I am still working on that and failed to figure out why the gradient didn’t update as usual. Any inspiration would be sincerely appreciated!!

In the first lines of forward you are re-wrapping your predictions and targets in new Variables.
This will detach the tensors from the computation graph, so that no information will flow back to your model.
As Variables are deprecated since 0.4.0, you don’t need to warp tensors anymore.
However, even in older versions these lines would be problematic.
Just try to remove them or do you get any error, if you just use prediction and segmentation to calculate your dice loss?

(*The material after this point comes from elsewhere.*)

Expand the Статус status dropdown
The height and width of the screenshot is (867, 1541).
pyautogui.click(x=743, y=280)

thank for your reply,yes you are right, I did a non-useful work on these two lines.I changed my code as below:

class DiceCoffLoss(nn.Module):
def __init__(self, label_of_interest=1):
super(DiceCoffLoss, self).__init__()
self.labelInterest = label_of_interest
def forward(self,prediction, segmentation ):
""" inputs are 2d arrays """
if prediction.shape != segmentation.shape:
raise ValueError("Shape mismatch between given arrays. prediction %s vs segmentation %s" \
% (str(prediction.shape), str(segmentation.shape)))
n_organ_seg = (segmentation==self.labelInterest).sum()
n_organ_pred= (prediction == self.labelInterest).sum()
denominator = n_organ_pred + n_organ_seg
if denominator == 0:
return torch.tensor(1.0,requires_grad=True) #mask or predected is empty of interested label
iflat = prediction.contiguous().view(-1)
tflat = segmentation.contiguous().view(-1)
organ_intersection=(iflat==self.labelInterest)*(tflat==self.labelInterest) #Subscription operator
n_organ_intersection = organ_intersection.sum()
dice = ((2.0*n_organ_intersection / denominator) )
return torch.tensor(1-dice ,requires_grad=True)

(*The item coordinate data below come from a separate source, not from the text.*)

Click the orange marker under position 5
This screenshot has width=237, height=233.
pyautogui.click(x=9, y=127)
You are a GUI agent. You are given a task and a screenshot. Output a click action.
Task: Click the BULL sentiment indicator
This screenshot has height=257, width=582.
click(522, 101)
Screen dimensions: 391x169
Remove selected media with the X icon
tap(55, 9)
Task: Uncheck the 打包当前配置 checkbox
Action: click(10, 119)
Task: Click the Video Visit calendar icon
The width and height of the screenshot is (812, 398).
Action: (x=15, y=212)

I’ve restarted the program so far, nearly 30 epoches have been completed, but the amount of loss has not changed, even in the amount of Epsilon.
Are there any other wrong things?

In the last line you are re-creating a tensor, thus detaching the tensor from the computation graph.
I’m not sure, what self.labelInterest is, but it seems to be some kind of filter to get the current class.
Could you try to remove the creation of a new tensor and just return (1- dice)?

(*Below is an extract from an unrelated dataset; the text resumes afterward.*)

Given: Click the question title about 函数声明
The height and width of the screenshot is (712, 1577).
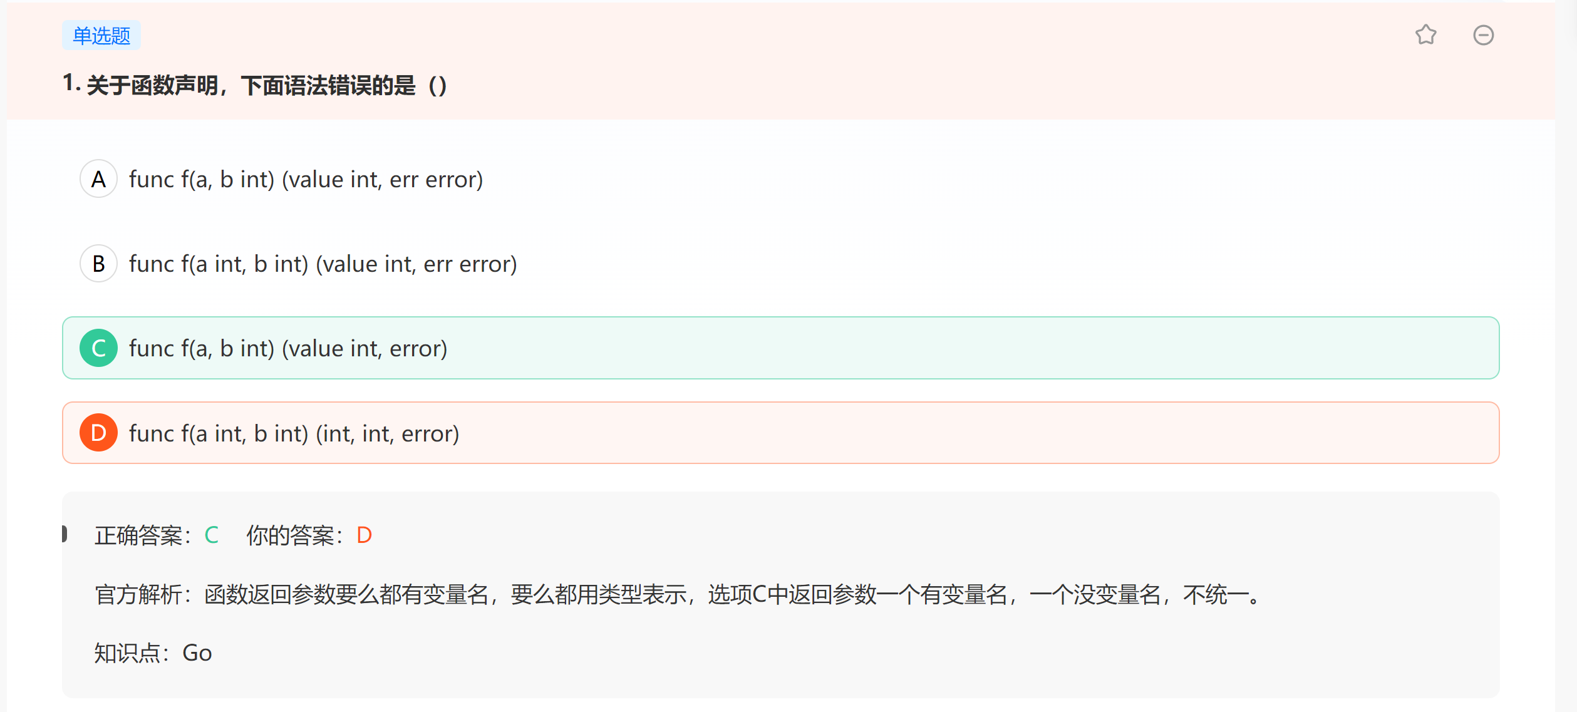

I apologize for the delay.
about self.labelInterest Yes you guessed right.I removed last re-wrapping but nothing changed.
I changed my code to :

import torch.nn.functional as F
import torch.nn as nn
class SoftDiceLoss(nn.Module):
def __init__(self, label_of_interest=1, weight=None, size_average=True):
super(SoftDiceLoss, self).__init__()
self.labelInterest = label_of_interest
def forward(self, logits, targets):
smooth = 1
num = targets.size(0)
m1 = logits.view(num, -1)
m2 = targets.view(num, -1)
intersection = ((m1==self.labelInterest) * (m2==self.labelInterest) )
score = 2. * (intersection.sum() + smooth).float() / ((m1==self.labelInterest).sum() + (m2==self.labelInterest).sum() + smooth).float()
score = 1 - score
score.requires_grad=True #I get an error without this line of code. It is necessary
return score

but nothing changed ! I even changed the learning rate many times, but it did not have any effect .
what do think about override backward function?is it good idea for this problem?